In an era where Africa is seen to be taking a stance against imperialism, I shudder to contemplate that hate may be the only imperialist agenda Africa is not actively standing up against. We know the history of petty offences like homelessness and loitering, sedition laws, and anti-LGBTI laws. These are remnants of colonization to keep Africa inferior and the colonial masters superior. Today, the hate continues through repressive and backwards sentiment being paraded as religious values. Uganda’s anti-homosexuality law criminalizes what it calls “aggravated homosexuality” with the death penalty. It would be hard to imagine what “aggravated homosexuality” even means. 

This is another opportunity where South Africa’s posture and foreign policy must be spotlighted. With the growing conversation about the ICC arrest warrant of President Putin, South Africa has reiterated its foreign policy as non-alignment and non-interference. 

However, when the question of human rights and democracy is at play, all must take a stand. This law has been widely criticized by human rights organizations and the international community for violating the rights of LGBTIQ+ individuals and hindering the fight against HIV. It further impedes what Minister Pandor called the “balanced agenda of the HRC,” which speaks to sustainable development within the human rights framework. 

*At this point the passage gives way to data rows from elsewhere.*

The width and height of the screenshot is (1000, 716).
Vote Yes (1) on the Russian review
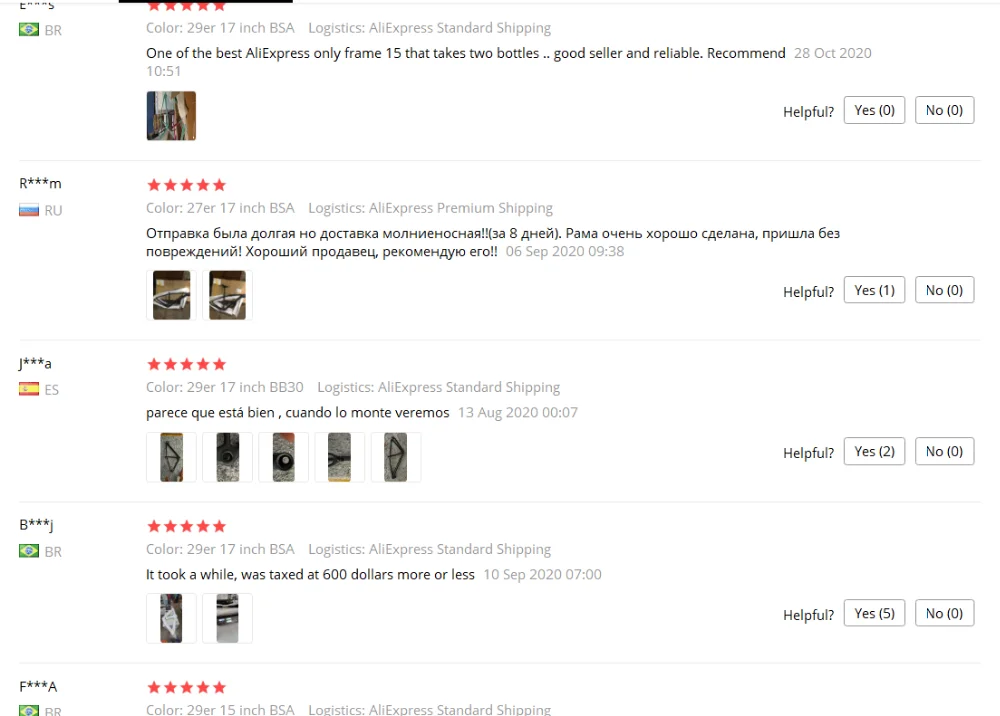coord(874,290)
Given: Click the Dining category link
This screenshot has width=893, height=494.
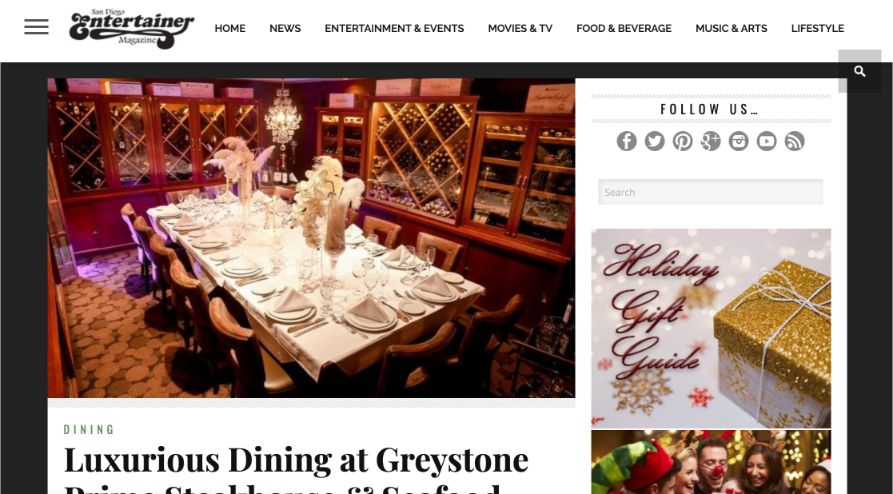Looking at the screenshot, I should point(89,430).
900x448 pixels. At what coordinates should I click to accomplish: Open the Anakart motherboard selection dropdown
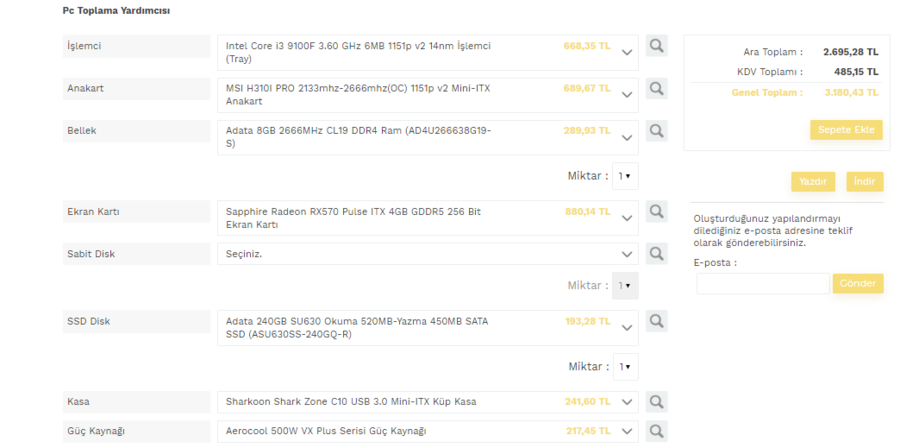pyautogui.click(x=627, y=95)
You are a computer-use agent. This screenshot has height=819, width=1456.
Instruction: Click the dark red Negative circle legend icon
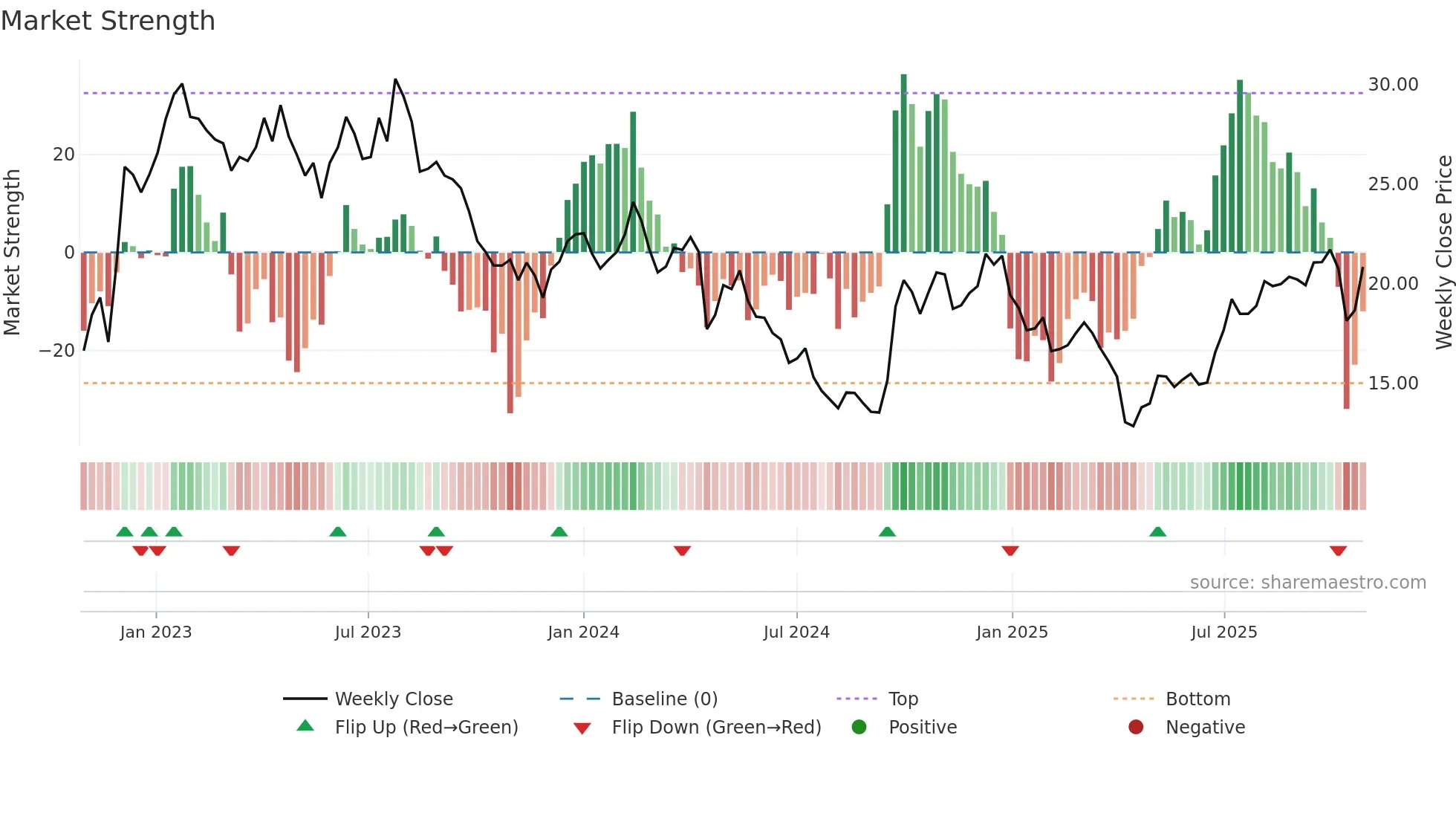tap(1136, 727)
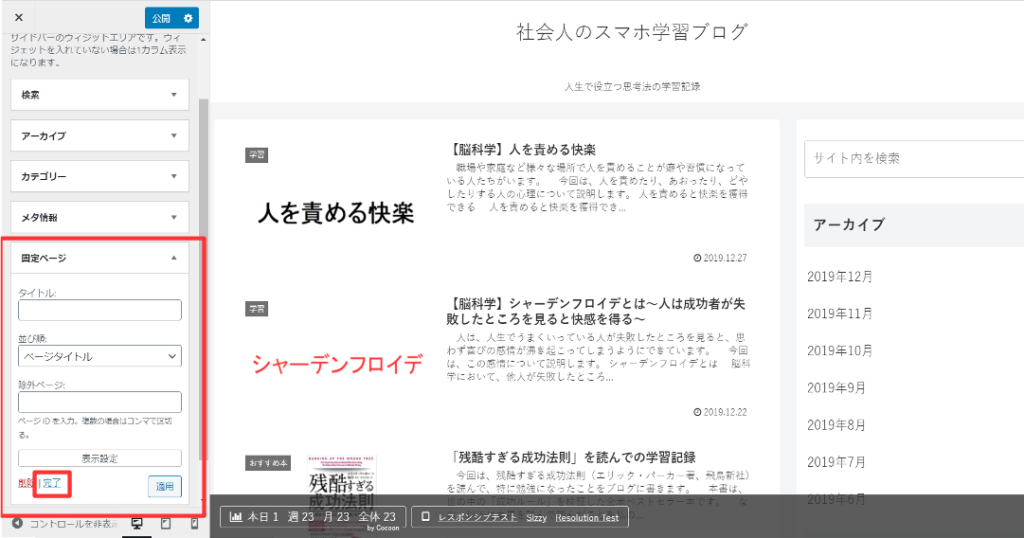The width and height of the screenshot is (1024, 538).
Task: Click the access counter bar chart icon
Action: click(236, 517)
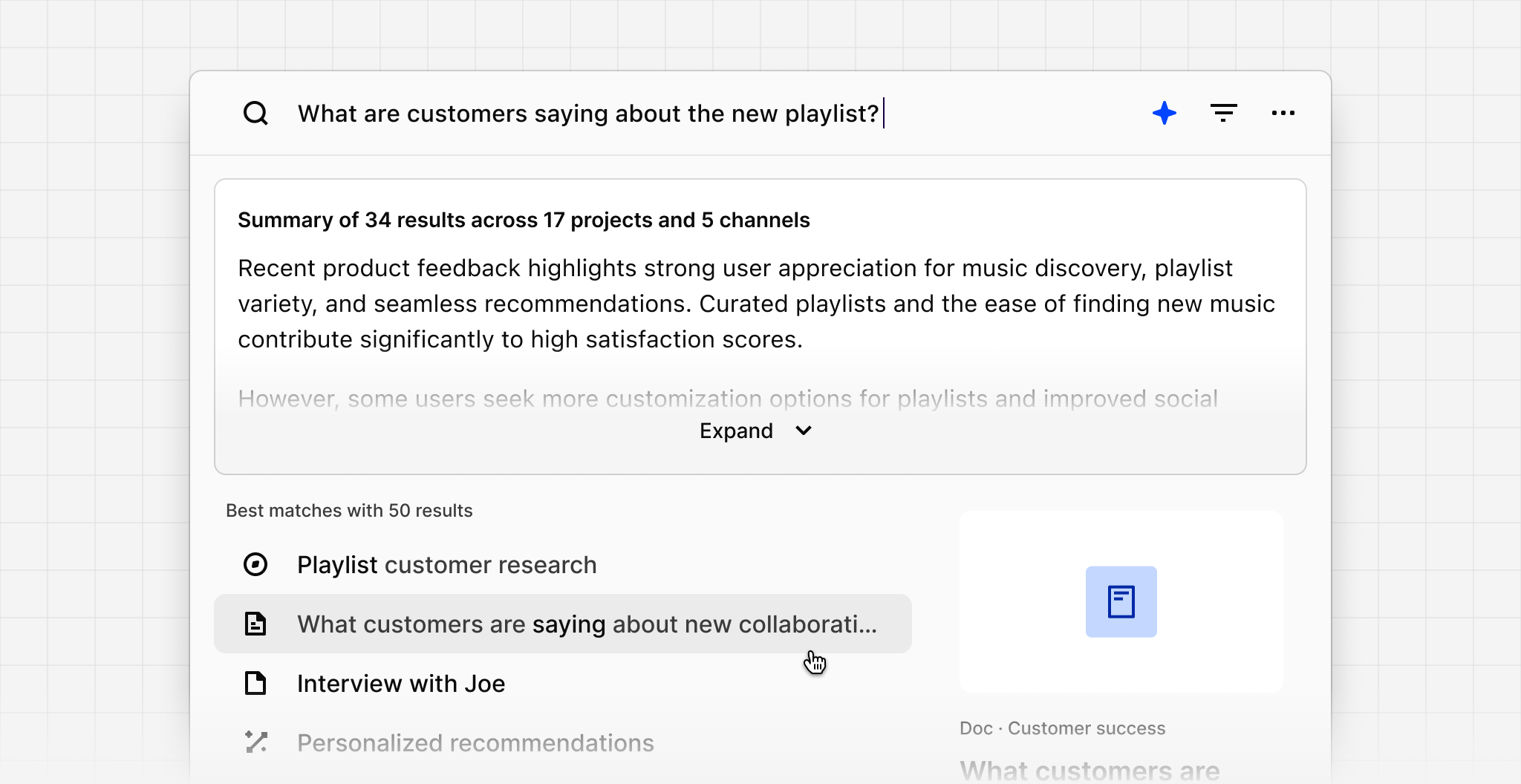
Task: Click the blue document icon in preview card
Action: tap(1121, 601)
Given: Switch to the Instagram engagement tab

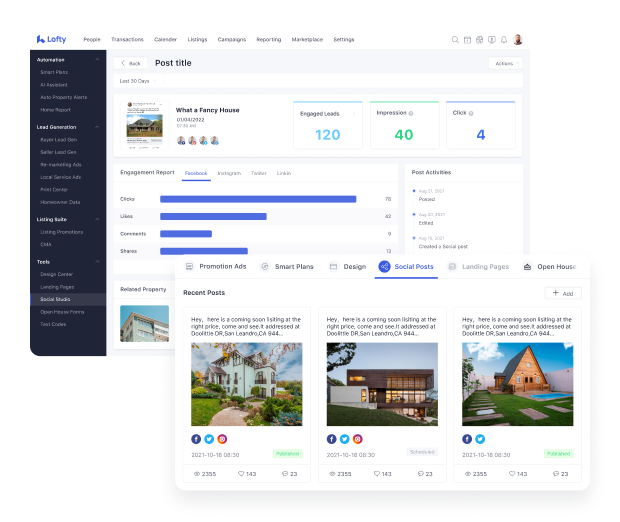Looking at the screenshot, I should [229, 173].
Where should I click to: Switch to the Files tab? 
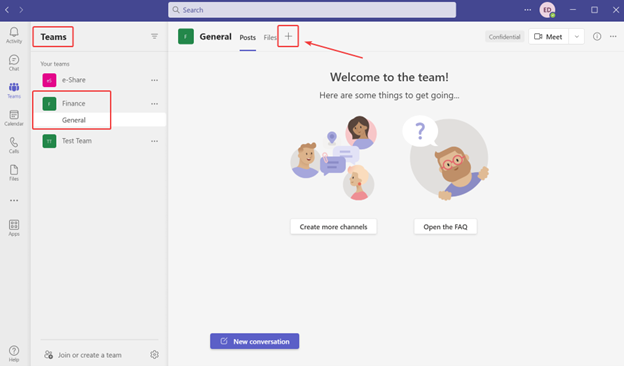click(x=270, y=37)
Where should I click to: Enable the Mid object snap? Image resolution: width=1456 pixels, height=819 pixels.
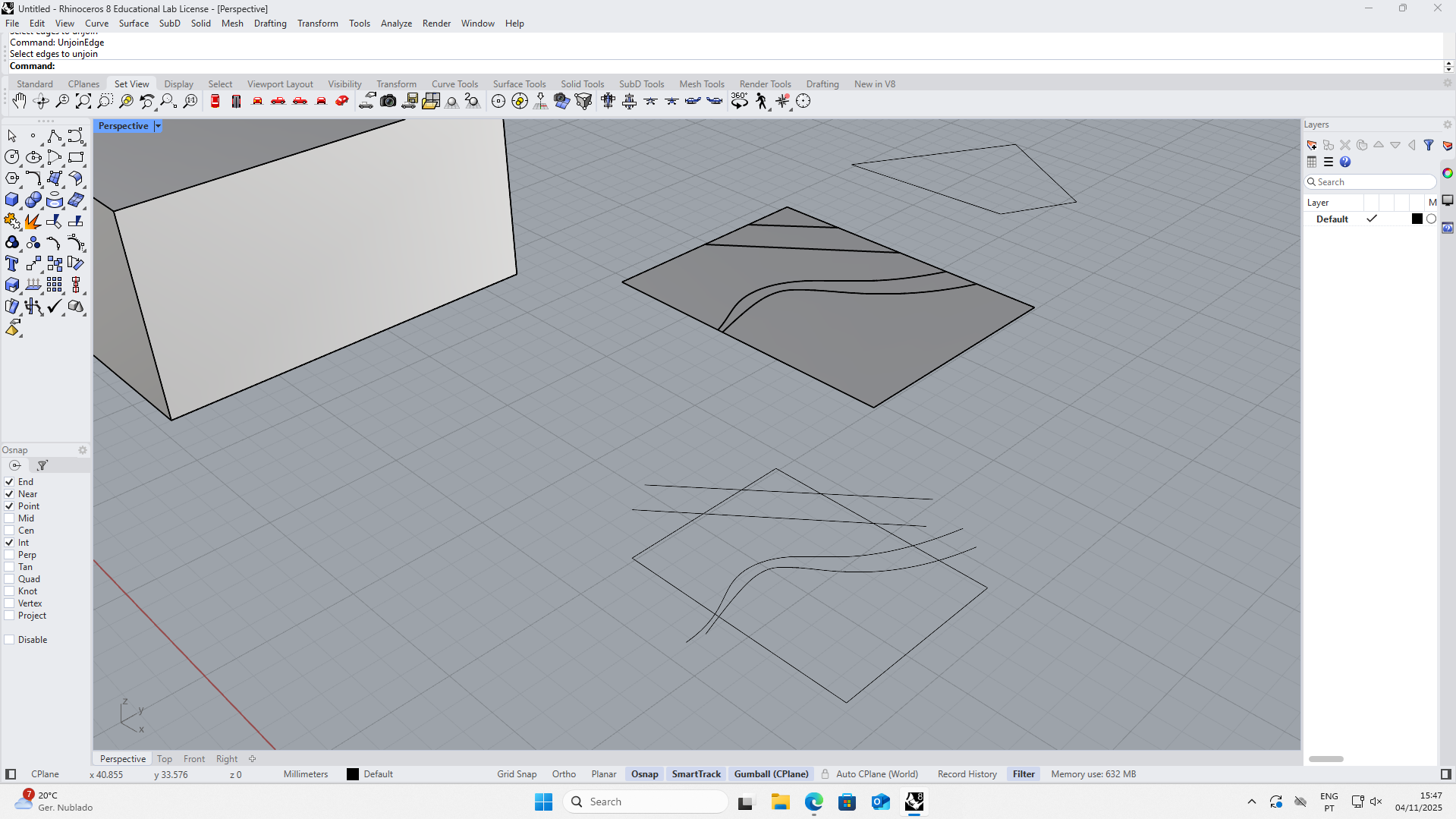pyautogui.click(x=8, y=518)
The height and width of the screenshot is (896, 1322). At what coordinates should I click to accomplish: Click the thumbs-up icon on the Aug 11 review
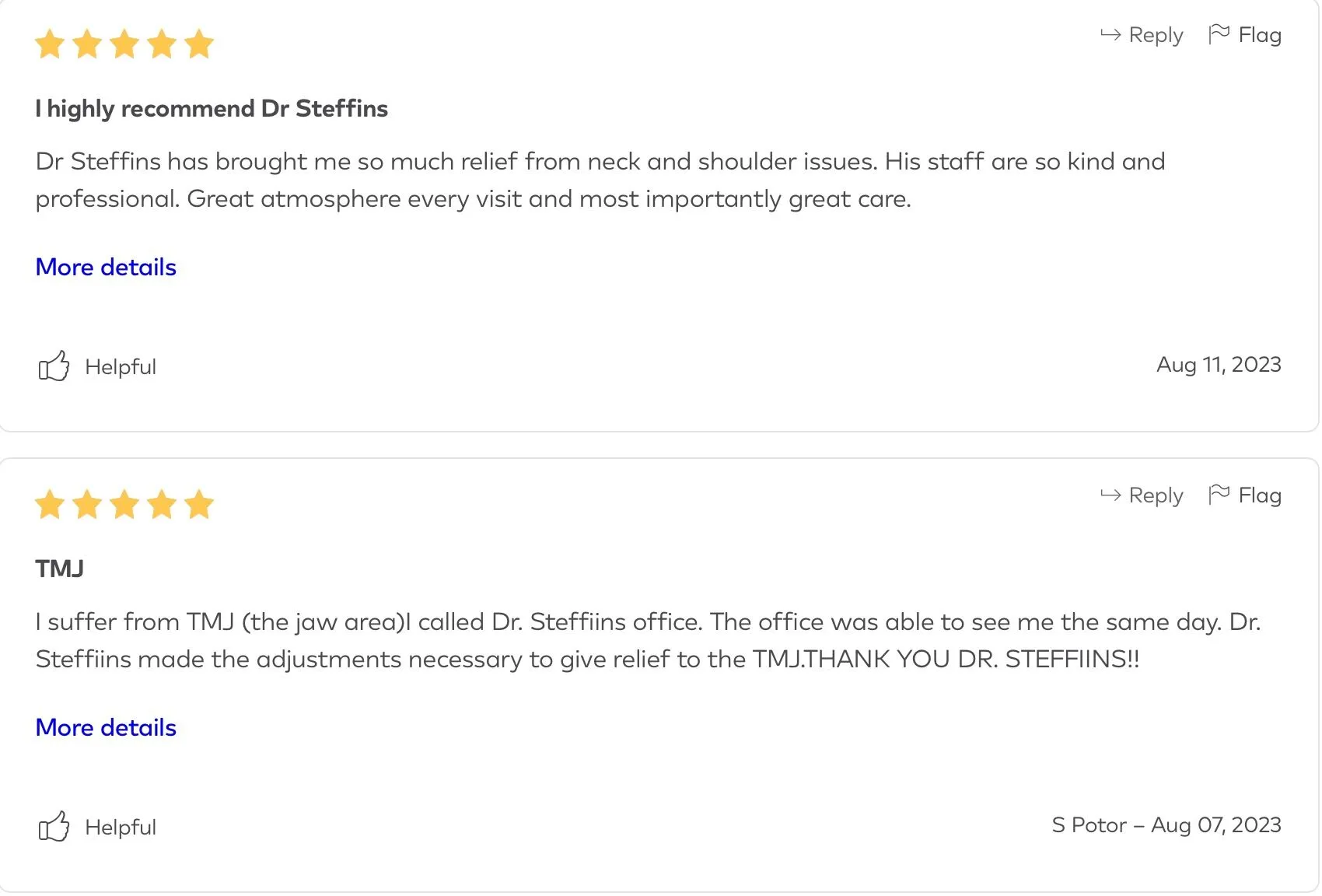pos(54,366)
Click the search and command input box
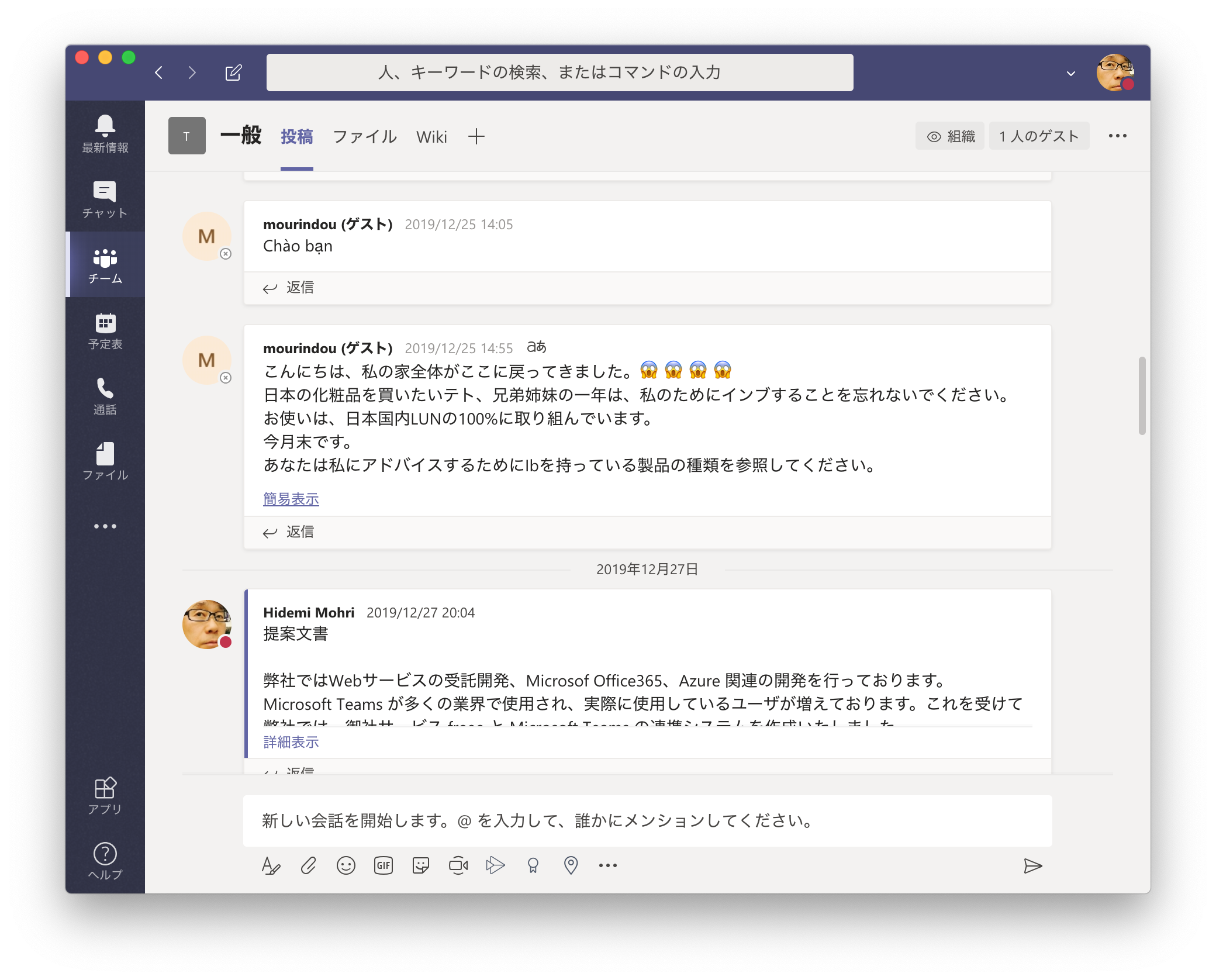Screen dimensions: 1216x980 (559, 73)
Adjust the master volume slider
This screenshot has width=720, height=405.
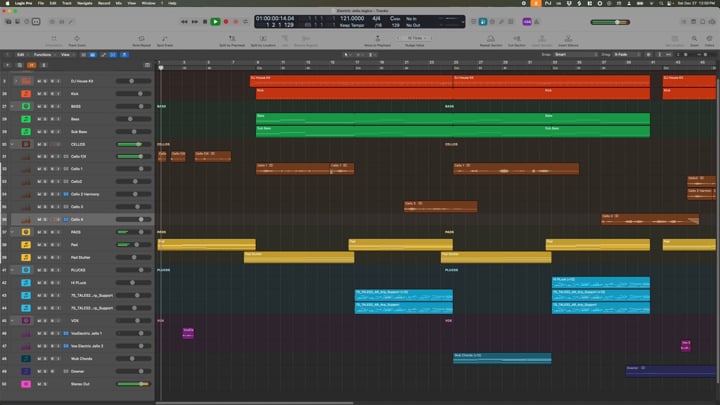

It should be worrying if South Africa continues to maintain a policy of non-alignment and non-interference in the face of the new law in Uganda. While this policy may have its merits, it raises questions about South Africa’s commitment to human rights and its role as a leader in Africa. A foreign policy that neglects the promotion of human rights and democratic principles is hypocritical. On the one hand, South Africa is seen as a leader in promoting LGBTIQ+ rights and has one of the most progressive constitutions in the world regarding protecting the rights of LGBTIQ+ individuals. However, on the other hand, it has failed to take a strong stance against Uganda’s anti-homosexuality law, which is a clear violation of human rights.

By maintaining this policy, South Africa is essentially condoning Uganda’s anti-homosexuality law and undermining the fight for human rights in Africa. This is particularly concerning given South Africa’s leadership role in the African Union and its commitment to promoting human rights and democracy.

South Africa’s foreign policy regarding Uganda’s anti-homosexuality law raises questions about its commitment to non-alignment and human rights in Africa. While non-interference may have its merits, it should not come at the expense of human rights and the fight for equality and justice. 

South Africa must take a stronger stance against Uganda’s anti-homosexuality law and work towards promoting human rights and democracy in Africa.

Melusi Simelane is the Southern Africa Litigation Center’s Civic Rights Program Manager.